Hometown Legend

Hometown Legend

I sort of avoided the Christian football film Hometown Legend for a while, despite my intense love of bad Christian movies, just because I was never in the mood for what I considered a “Facing the Giants knock-off”. If I had paid any attention at all, I probably would have realized that this is no knock-off – it came out four years prior to the Kendrick brothers’ film. And what I learned while watching the movie is that it it’s only tangentially Christian-themed.

The movie takes place in a small Southern town that was once known for its high school football team, which led the state for sixteen years straight. After an unfortunate accident which left one player dead, legendary Coach Schuler (O’Quinn) retires and the town falls into disarray. Part of the problem is that a scholarship has been created to honor the fallen player, the pursuit of which has driven each subsequent year’s team further apart from one another. Each student is working toward his own goals. Now the town is broke, I guess because they’ve got nothing but high school football supporting their economy, and the school is set to be shut down. But good ol’ Coach Schuler is going to come back for the final season, just to re-ignite that old magic.

It’s a pretty straight-forward story from there. The players don’t work well together, and a hard-nosed coach has to show them the right path. In one sense, I suppose it really is that simple of a story. But a closer look reveals the shades of gray in between. Schuler’s strategy with the students is to push them toward greatness. If they refuse to work his way, he just pushes them more. He claims that his goal is to create a cohesive football team, calling the scholarship a curse on the school. He berates his students for their individualism, which is understandable to a certain extent. But then consider the fact that Schuler has returned with the express purpose of rekindling some glory – is that not a selfish act in itself? And Schuler’s antagonism toward the scholarship neglects the fact that some kids really do rely on these sorts of scholarships to help them get into college. Is that inherently wrong?

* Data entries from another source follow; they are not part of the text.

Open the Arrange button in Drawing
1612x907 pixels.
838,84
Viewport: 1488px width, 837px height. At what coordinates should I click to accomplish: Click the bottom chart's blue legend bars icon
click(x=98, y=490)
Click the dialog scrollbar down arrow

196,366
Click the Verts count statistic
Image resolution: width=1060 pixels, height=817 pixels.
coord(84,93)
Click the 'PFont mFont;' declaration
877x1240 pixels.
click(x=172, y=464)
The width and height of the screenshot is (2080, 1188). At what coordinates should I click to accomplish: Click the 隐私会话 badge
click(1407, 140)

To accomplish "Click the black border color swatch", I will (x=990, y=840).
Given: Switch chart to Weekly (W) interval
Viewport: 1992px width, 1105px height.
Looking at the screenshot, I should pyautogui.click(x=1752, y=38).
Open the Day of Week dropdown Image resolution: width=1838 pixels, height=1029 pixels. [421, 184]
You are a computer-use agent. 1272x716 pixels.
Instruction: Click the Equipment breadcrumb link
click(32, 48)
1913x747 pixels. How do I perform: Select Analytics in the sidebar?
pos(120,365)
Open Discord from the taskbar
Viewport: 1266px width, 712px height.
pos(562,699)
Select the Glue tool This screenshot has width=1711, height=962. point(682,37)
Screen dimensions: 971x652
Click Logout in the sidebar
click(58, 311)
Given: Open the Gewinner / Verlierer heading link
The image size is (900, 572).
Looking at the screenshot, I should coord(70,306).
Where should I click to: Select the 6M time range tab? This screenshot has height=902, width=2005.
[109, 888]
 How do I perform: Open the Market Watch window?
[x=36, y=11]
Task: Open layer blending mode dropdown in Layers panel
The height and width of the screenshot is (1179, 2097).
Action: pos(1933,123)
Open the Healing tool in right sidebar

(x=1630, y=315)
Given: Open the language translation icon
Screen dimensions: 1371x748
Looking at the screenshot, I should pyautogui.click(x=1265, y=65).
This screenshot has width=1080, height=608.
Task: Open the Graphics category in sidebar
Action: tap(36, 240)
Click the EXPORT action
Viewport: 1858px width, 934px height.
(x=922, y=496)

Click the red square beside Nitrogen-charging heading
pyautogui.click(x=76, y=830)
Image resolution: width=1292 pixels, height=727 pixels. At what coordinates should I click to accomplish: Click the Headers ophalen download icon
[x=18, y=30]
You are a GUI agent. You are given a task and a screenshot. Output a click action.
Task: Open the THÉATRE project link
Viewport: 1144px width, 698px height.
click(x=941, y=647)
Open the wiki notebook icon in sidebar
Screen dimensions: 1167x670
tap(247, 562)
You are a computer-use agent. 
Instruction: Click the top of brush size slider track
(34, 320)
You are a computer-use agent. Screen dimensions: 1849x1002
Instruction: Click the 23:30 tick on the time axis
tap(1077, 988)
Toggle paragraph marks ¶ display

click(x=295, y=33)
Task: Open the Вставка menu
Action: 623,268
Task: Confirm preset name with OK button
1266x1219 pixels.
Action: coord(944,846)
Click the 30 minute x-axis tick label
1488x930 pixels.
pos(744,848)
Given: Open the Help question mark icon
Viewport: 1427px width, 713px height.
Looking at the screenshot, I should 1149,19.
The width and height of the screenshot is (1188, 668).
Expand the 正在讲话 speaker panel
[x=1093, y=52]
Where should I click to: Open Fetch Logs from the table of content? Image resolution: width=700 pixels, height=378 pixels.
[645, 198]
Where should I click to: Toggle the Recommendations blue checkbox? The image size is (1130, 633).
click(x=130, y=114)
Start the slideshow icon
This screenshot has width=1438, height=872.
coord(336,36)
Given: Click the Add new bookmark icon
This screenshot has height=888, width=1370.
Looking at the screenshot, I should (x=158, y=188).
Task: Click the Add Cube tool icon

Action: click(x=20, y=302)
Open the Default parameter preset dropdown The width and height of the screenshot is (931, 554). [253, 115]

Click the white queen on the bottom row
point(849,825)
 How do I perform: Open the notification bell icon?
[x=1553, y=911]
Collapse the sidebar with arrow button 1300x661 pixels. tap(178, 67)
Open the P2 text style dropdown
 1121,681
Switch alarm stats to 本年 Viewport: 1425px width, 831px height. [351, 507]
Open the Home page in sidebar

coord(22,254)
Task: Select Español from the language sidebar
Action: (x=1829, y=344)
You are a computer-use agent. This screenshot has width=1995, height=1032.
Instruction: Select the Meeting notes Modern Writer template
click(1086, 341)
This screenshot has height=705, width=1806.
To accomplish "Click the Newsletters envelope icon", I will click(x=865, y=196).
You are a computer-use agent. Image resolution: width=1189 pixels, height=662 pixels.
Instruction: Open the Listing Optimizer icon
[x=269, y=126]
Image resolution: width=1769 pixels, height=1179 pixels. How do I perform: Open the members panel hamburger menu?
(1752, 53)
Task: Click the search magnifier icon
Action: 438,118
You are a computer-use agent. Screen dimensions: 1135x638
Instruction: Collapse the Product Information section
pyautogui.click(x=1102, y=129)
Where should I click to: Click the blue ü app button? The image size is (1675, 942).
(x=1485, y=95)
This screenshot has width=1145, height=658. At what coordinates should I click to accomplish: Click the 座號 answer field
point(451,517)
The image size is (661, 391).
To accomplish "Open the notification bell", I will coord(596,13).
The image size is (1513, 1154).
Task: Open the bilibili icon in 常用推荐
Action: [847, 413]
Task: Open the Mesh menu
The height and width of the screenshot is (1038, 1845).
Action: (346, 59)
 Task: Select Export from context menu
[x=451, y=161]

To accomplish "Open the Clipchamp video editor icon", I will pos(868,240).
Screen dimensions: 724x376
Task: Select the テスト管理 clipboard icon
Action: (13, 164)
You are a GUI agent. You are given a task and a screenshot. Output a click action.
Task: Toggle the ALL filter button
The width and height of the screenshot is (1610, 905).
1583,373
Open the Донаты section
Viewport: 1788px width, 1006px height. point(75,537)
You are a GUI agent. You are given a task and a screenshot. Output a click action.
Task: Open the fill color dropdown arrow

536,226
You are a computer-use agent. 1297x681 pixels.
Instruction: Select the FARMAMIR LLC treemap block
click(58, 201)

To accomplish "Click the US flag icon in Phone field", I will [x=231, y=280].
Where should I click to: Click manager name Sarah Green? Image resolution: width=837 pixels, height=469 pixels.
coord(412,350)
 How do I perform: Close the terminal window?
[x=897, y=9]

I never really knew how to read Schuler. The movie seems to want to paint him as the moral leader, but there so often seems to be more madness than method. When a fight erupts between two teammates, Schuler asks who initiated the skirmish. A boy tells the coach the answer, and he is immediately cut from the team. Schuler asks again. After a moment, a second boy answers… knowing full well what the penalty will be. These characters are referred to on the IMDB page as “Stupid Snitch #1” and “Snitch #2”. That’s amazing. The moral courage that is necessary to speak up while knowing full well what might happen if you do is so much more compelling than some half-assed lesson about not being a ‘stupid snitch’. That’s why it’s so hard to understand who Schuler is supposed to be in this movie. He’s positioned as some kind of great leader, but the choices he makes are positioned to lead toward some kind of pseudo-fascism.

I think he grows by the end of the movie. Schuler’s assistant coach has a talk with him and there’s sort of an ah-ha moment. If there’s a real problem with the movie (other than the fact that its central story isn’t enough to sustain the movie’s runtime), it’s that any character growth is difficult to see. To go back to the FTG comparison, the moment when coach Grant Taylor stopped being such a prick and gave his mind and heart to God was easy to see because he changed his life. His team started winning. The wind changed direction so that his kicked could make a 60-yard field goal. There’s nothing so clear in Hometown Legend. Does Schuler have a radical change of heart? Do his methods affect his students? Aside from one stirring(?) monologue, it’s hard to see any signs of growth there.

But that’s sort of what makes the movie more enjoyable, too. Instead of being some easy tale of going from bad to good drawn with big, bold lines, this movie is a little bit more challenging. Sure, it’s book-ended with Lacey Chabert’s call for God to “show up and show off”, but the film surprised me by not being an easy religious knock-over. Schuler is a complicated character. The out-of-towner kid Elvis (seriously???? what kind of a name is Elvis???????????) who has to overcome the prejudices of the townies, he’s a complicated character. They’re stubborn, they’re misguided, they’re… human.

I don’t know whether that was intentional. It’s hard to understand what the movie was really going for. But although Hometown Legend is definitely slight and spends a lot of time running in place, I still can’t help but thinking of it as mostly successful. It’s defied my expectations. I spent more time analyzing the characters’ motivations than most viewers are likely to do, but the movie is still likely to raise anybody’s eyebrows because it does not hit all of the beats that the cliched plot-line suggests. Nothing extraordinary here, but intriguing nonetheless.